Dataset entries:
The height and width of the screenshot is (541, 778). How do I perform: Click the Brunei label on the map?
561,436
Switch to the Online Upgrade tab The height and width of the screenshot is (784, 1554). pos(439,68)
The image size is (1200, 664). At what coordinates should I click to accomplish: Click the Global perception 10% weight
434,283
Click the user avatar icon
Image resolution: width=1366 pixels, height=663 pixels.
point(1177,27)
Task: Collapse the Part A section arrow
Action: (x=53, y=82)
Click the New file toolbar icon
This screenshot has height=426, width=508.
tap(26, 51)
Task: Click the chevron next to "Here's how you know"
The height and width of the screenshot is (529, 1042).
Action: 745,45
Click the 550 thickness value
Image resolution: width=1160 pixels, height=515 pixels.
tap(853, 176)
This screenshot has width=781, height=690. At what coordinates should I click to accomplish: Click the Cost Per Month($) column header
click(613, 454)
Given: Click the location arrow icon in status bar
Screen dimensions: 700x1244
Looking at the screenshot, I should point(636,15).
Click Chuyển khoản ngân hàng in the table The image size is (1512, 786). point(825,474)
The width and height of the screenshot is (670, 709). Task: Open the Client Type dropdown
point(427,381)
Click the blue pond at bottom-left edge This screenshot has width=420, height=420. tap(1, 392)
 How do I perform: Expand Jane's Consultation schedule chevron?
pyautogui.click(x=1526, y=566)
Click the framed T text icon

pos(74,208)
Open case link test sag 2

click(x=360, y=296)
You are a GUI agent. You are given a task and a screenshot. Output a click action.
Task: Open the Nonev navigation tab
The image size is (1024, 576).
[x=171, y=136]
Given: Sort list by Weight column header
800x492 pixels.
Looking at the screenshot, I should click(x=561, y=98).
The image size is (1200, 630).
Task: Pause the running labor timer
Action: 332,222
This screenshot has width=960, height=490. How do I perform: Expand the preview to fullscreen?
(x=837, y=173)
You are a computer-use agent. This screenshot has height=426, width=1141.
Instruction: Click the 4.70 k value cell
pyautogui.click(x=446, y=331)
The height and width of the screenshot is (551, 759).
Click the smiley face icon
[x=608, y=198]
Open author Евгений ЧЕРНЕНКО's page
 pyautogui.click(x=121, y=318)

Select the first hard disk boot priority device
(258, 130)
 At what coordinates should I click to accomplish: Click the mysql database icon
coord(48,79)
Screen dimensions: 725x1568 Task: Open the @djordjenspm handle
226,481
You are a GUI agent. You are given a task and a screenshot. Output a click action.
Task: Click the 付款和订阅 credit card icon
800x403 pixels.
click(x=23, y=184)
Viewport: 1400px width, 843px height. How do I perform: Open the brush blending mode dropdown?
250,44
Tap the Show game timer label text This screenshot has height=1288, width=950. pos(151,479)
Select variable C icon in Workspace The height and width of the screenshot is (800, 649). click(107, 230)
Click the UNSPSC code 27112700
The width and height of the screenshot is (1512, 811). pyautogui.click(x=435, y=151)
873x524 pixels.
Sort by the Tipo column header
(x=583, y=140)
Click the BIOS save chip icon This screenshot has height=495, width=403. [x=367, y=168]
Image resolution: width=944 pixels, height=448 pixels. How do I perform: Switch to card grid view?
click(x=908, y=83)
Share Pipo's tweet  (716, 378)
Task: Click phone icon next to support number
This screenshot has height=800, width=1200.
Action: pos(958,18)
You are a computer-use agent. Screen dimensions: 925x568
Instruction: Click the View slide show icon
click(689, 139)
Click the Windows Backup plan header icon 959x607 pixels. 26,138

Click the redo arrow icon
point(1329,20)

Action item
With the first line being the one containing "Click the BIOS" and the last line the one containing "Click the Windows", transcribe exactly the lines above that fall in that range.

Exercise answer
Click the BIOS save chip icon This screenshot has height=495, width=403. [x=367, y=168]
Image resolution: width=944 pixels, height=448 pixels. How do I perform: Switch to card grid view?
click(x=908, y=83)
Share Pipo's tweet  (716, 378)
Task: Click phone icon next to support number
This screenshot has height=800, width=1200.
Action: pos(958,18)
You are a computer-use agent. Screen dimensions: 925x568
Instruction: Click the View slide show icon
click(689, 139)
Click the Windows Backup plan header icon 959x607 pixels. 26,138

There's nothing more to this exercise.